Exercise aim:
Rewrite every entry below, substituting "screen capture" for each "screenshot" and leaving everything else as it is. Omit the pictures from your answer.

Items from a data source
____________
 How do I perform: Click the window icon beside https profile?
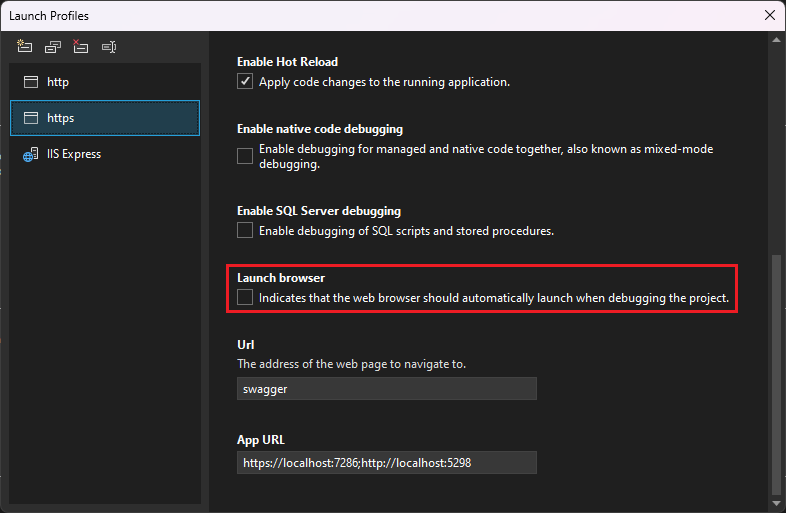coord(31,118)
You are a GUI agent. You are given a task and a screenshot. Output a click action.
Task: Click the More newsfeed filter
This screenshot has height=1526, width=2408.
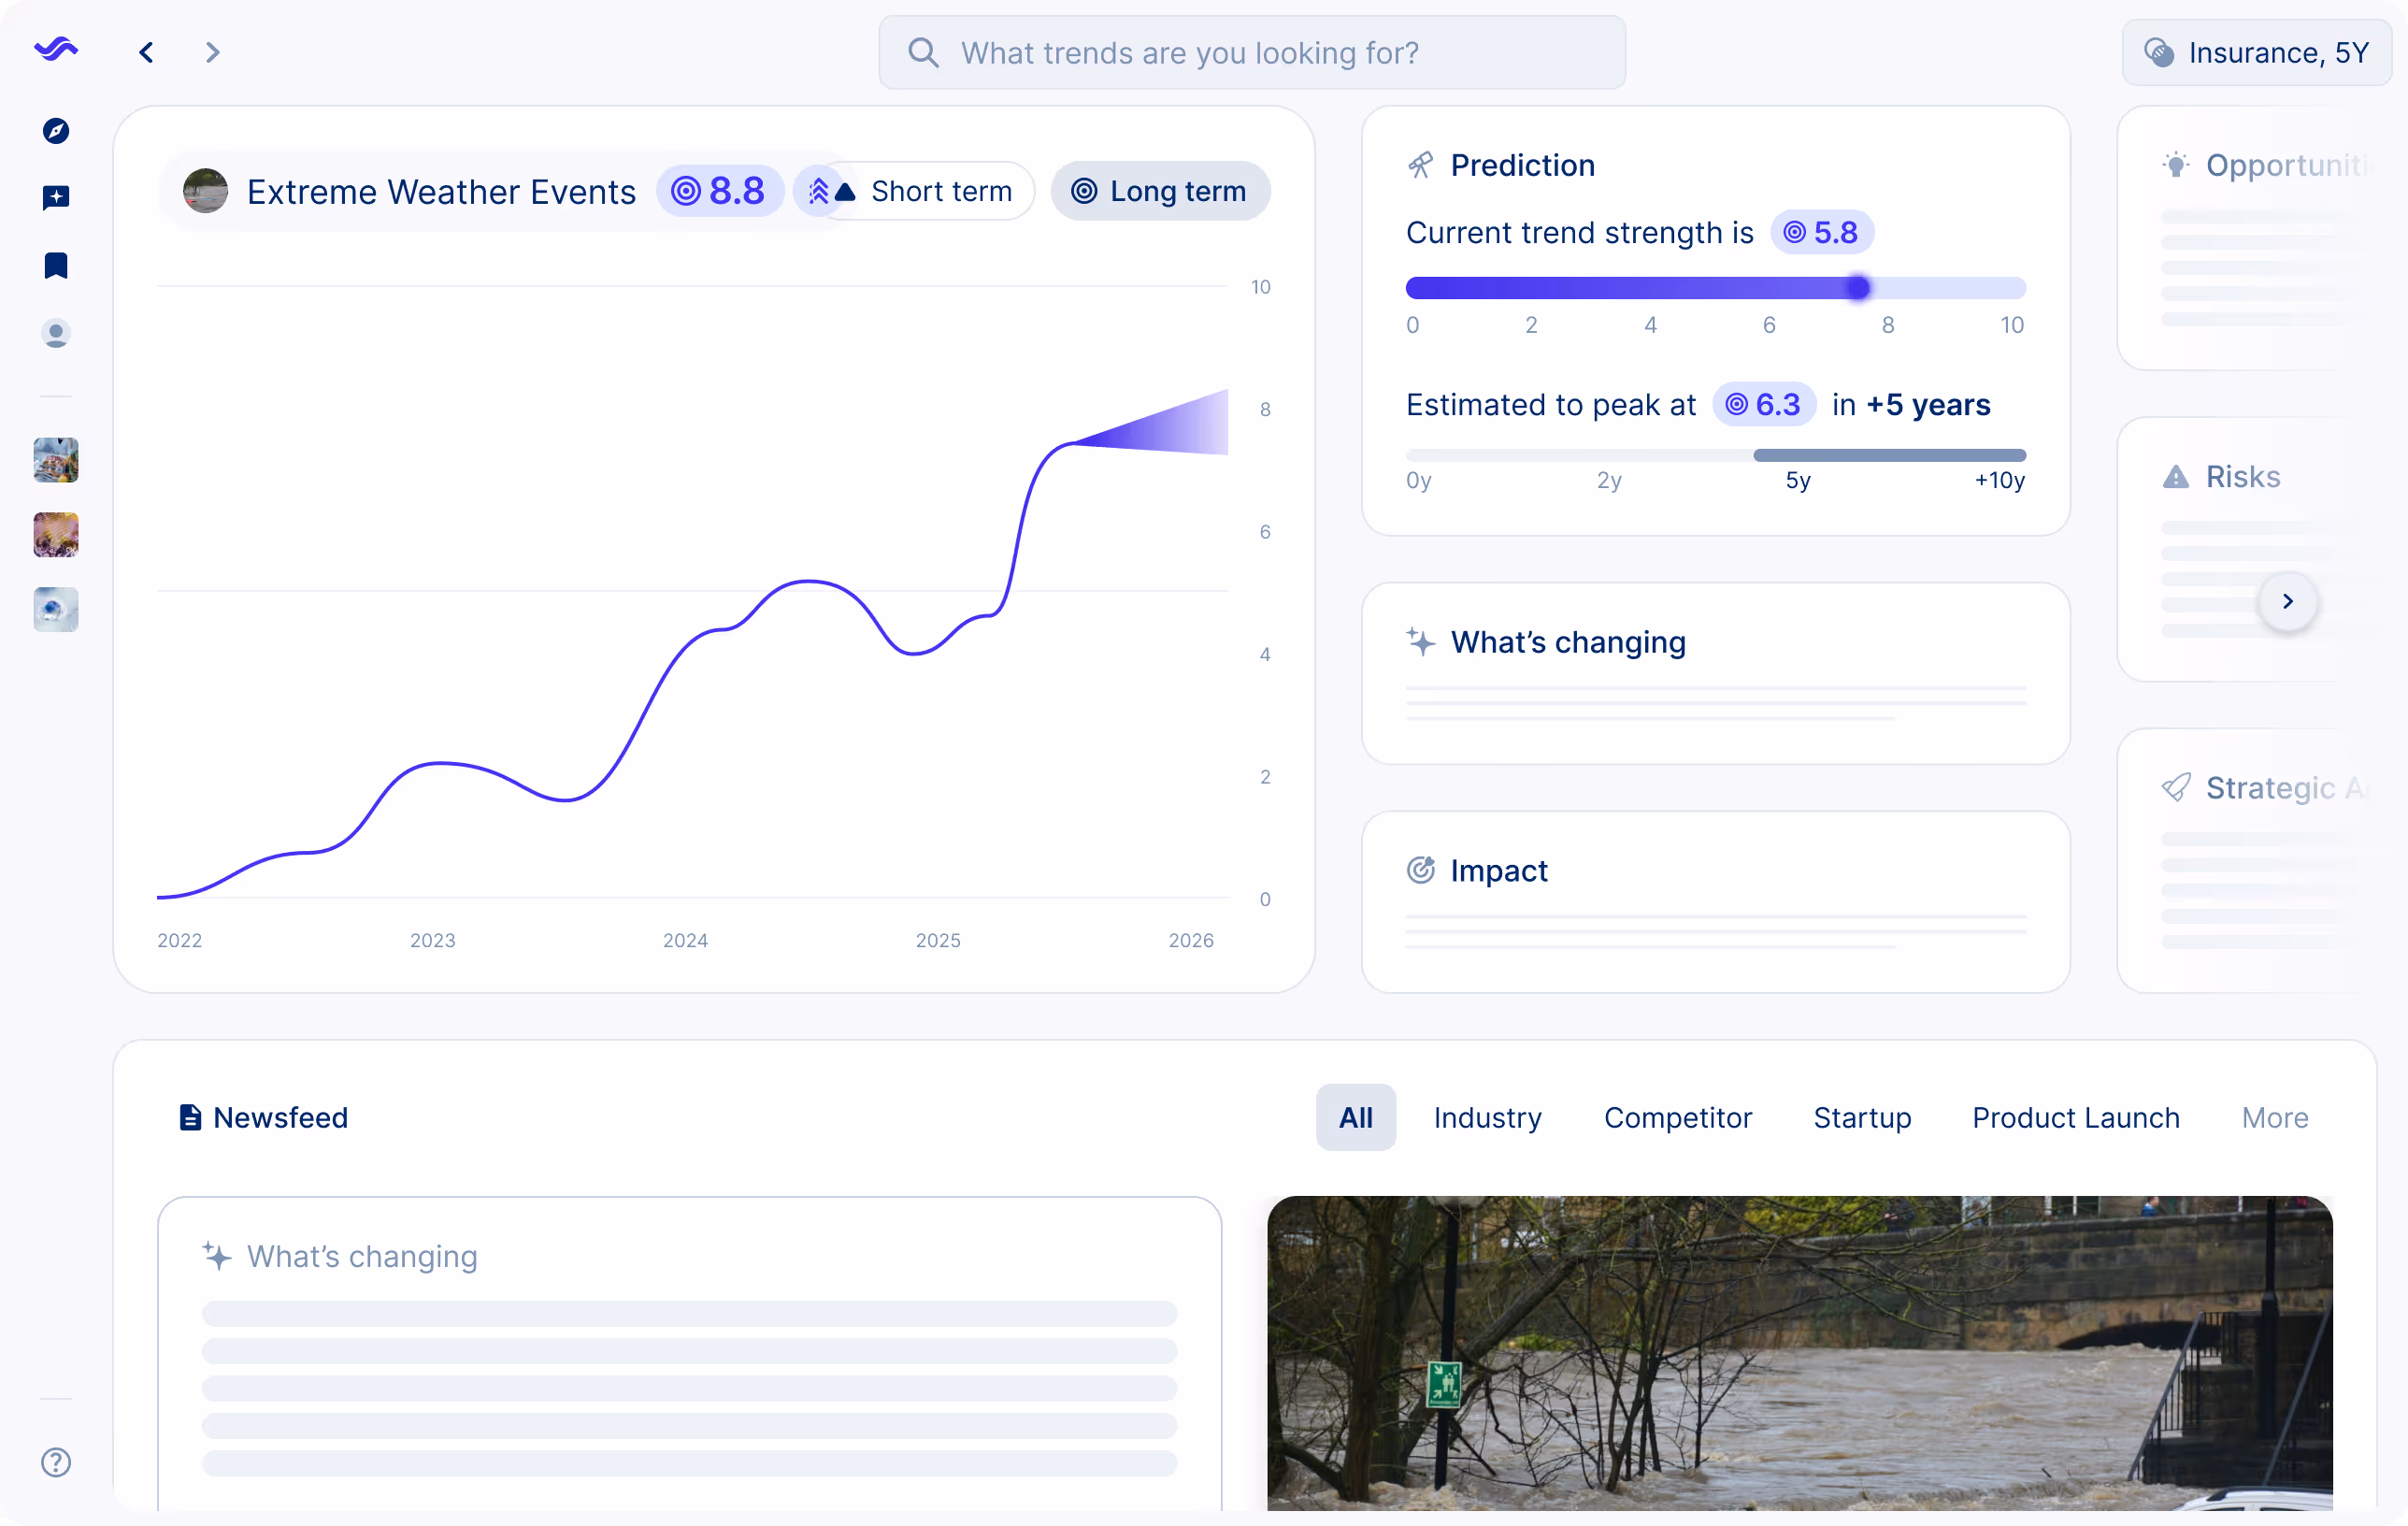tap(2274, 1117)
____________
Answer to this task:
 How do I perform: Click the window icon beside https profile?
coord(31,118)
You are a GUI agent. You are given a task and a screen capture. Output a click action.
Task: Click the More newsfeed filter
This screen capture has height=1526, width=2408.
tap(2274, 1117)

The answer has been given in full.